Opinión

Andrés Piñeros Latorre

Yo quisiera ser un buen peatón

La norma dice que se debe cruzar por la cebra o línea peatonal, en las esquinas y por el semáforo.

Sin embargo los peatones, especialmente en Bogotá, pasamos por cualquier lugar de la calle. Como unos animalitos, esperamos que los vehículos estén a suficiente distancia para lanzarnos a la vía.

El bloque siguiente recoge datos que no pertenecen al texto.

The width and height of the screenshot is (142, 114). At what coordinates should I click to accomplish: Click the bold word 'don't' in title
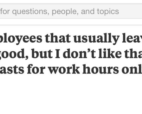click(x=79, y=54)
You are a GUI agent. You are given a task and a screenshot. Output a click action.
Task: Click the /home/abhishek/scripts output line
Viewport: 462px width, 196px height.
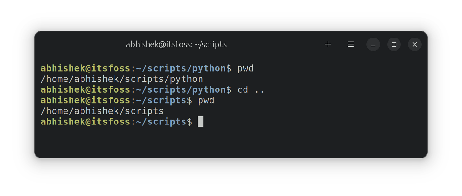click(x=102, y=111)
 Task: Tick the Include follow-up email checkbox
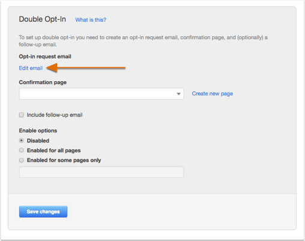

Hace casi veinte años, Antanas Mockus, en su primera alcaldía, propuso una serie de juegos pedagógicos para cambiar las conductas de los peatones bogotanos. Con su cultura ciudadana, el matemático de la Universidad Nacional de Colombia, venido del lejano país de Lituania, logró mejorar la conducta de los habitantes de la capital de un país, donde la ley del más fuerte y del más vivo predomina.

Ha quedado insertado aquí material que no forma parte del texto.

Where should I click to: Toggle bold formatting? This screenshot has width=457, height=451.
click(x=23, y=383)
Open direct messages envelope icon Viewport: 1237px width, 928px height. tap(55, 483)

Pero lamentablemente, las buenas intenciones y los juegos, de un hombre inteligente y pedagogo en esencia, duraron un poco más que sus mandatos.

Los buenos comportamientos de los usuarios de la vía, tanto de caminantes como de conductores duraron poco. Tan sólo por poco tiempo, ellos entendieron que había que respetar los cruces, los semáforos, los pares, utilizar los puentes peatonales, en fin cumplir con las normas, tanto explícitas como de eso que llaman “sentido común”.

Aunque se ha dado una gran discusión acerca del origen de la expresión de “cultura ciudadana”, lo que sí es claro es que una ciudad, tanto grande como pequeña, requiere una combinación de autoridad y ética o cultura, para que sus habitantes o usuarios se comporten de manera adecuada.

Lo que si resulta claro es que los citadinos colombianos, desde los chiquinquireños, pasando por los ibaguereños, los caleños, los medellinenses y obviamente los bogotanos, debemos entender que parte de ese cambio que hay detrás de la firma de la paz, está en la necesidad de encontrar un comportamiento adecuado en las vías de todo nuestro país.

Ojalá se dé este sueño, una oportunidad, para que la agresividad y la violencia de nuestros campos se transforme. Que el respeto y el buen trato, tanto en nuestras emociones como en las normas básicas de comportamiento, conviertan a nuestro país en un lugar sano y de justa convivencia.

Como decía el poeta Machado, “caminante no hay camino, se hace camino al andar”. Es decir aprendamos a andar, aprendamos a convivir y respetar, a que cada paso se dé respetando el camino que recorremos y el que viene detrás. Para que esas generaciones tengan un sendero por el cual transitar, de manera digna, tranquila y en paz.